Inflazione, Lagarde: “Per il calo occorre più tempo del previsto”

Christine Lagarde interviene in audizione al Parlamento europeo. In Commissione per gli Affari economici, la presidente della Bce sostiene che “nella prima metà del 2022 si registrerà un allentamento dei prezzi dell’energia”. Secondo Lagarde, “l’inflazione si modererà il prossimo anno. Ma ci vorrà più tempo di quanto inizialmente previsto. E continuiamo a prevedere che a medio termine rimanga al di sotto del nostro nuovo obiettivo simmetrico del 2 per cento”. Per la numero uno della Banca centrale europea, “la carenza di materie prime, attrezzature e manodopera pesa sulla produzione manifatturiera, indebolendo le prospettive a breve termine. Sebbene la durata dei vincoli all’offerta sia incerta, è probabile che persistano per diversi mesi e si attenuino gradualmente solo nel corso del 2022. Gli attuali prezzi dei futures indicano un notevole allentamento dei prezzi dell’energia nella prima metà del 2022”.

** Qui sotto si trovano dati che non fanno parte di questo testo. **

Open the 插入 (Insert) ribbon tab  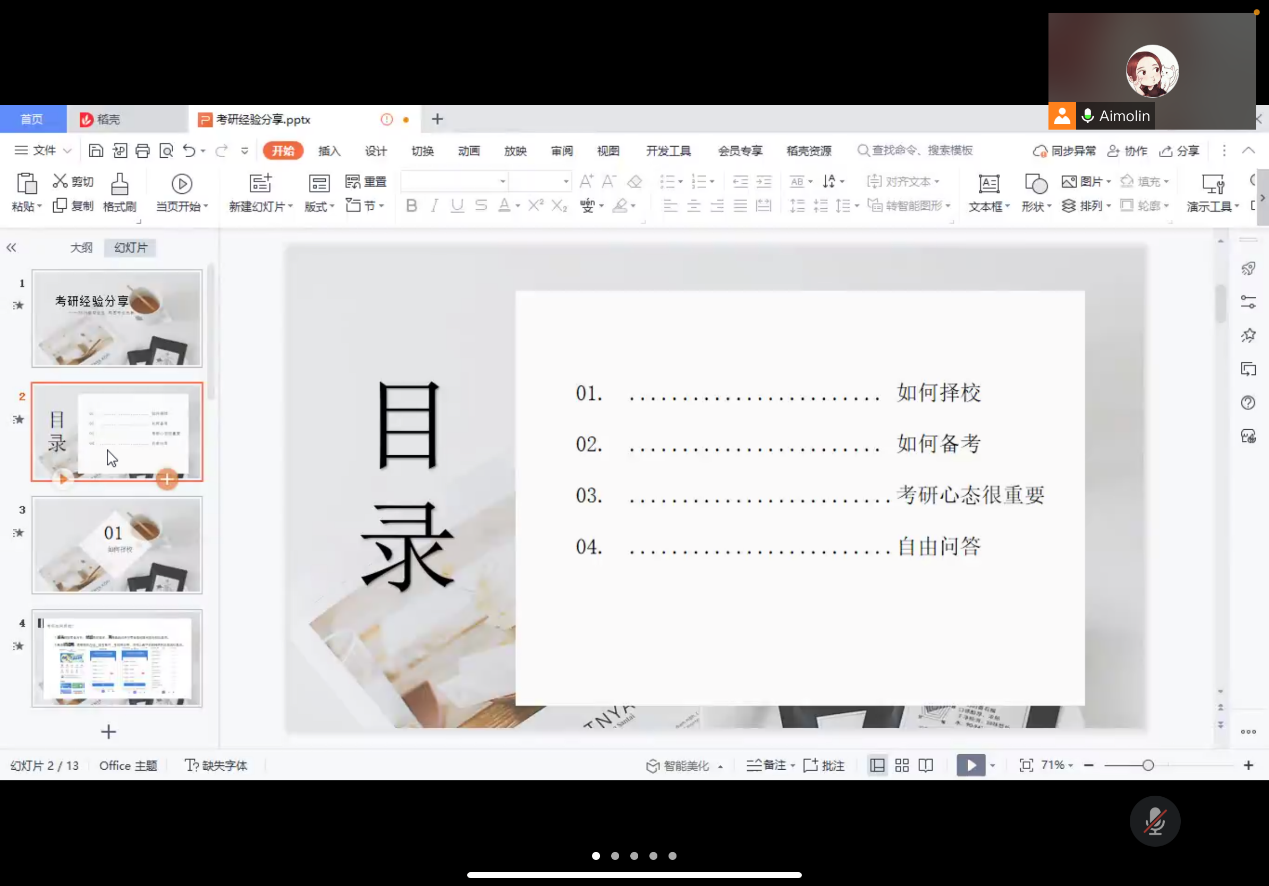pos(329,151)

Riguardo ai tassi di interesse ufficiali, “nella nostra guida prospettica abbiamo spiegato chiaramente le tre condizioni che devono essere soddisfatte prima che i tassi inizino a salire. Nonostante l’attuale balzo dell’inflazione, le prospettive a medio termine rimangono contenute e quindi è molto improbabile che il prossimo anno vengano soddisfatte queste tre condizioni”. Per Lagarde, “anche dopo la fine dell’emergenza pandemica, sarà comunque importante che la politica monetaria, compresa l’opportuna calibrazione degli acquisti di obbligazioni, sostenga la ripresa in tutta l’area euro e un ritorno sostenibile dell’inflazione al nostro target del 2 per cento”. La presidente della Bce ricorda che a dicembre Francoforte annuncerà le sue intenzioni sul futuro del programma di acquisto di titoli di Stato.

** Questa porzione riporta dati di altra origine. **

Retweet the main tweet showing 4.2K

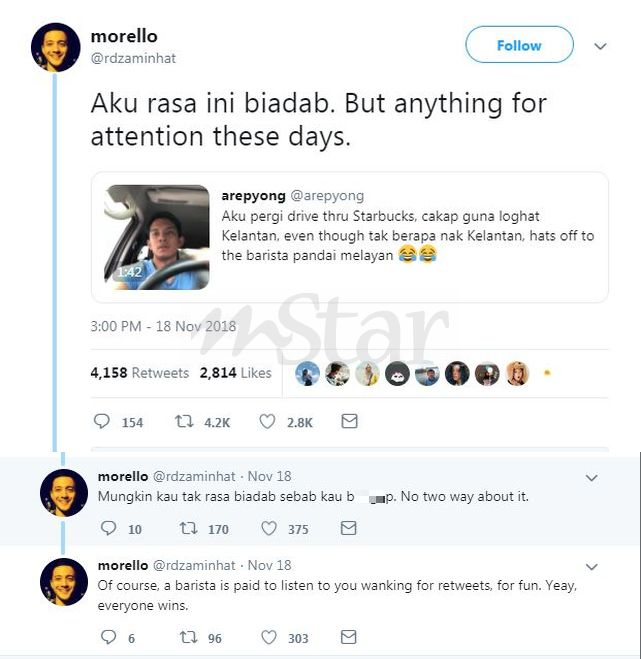[x=184, y=422]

“La sfida – sottolinea – non è ancora finita. Le decisioni che vengono prese dai decisori politici continueranno a determinare la forza della ripresa. L’implementazione rapida del Next Generation Eu dovrebbe contribuire a ridurre ulteriormente il divario sulle diverse tempistiche di ripresa tra i Paesi dell’Eurozona. È accurato dire che alcuni Paesi ritorneranno al livello pre-pandemico prima di altri e alcuni dovranno aspettare qualche mese e trimestre in più, questo ha a che fare con la gravità della crisi, le misure di contenimento adottate e le differenze della struttura economica”.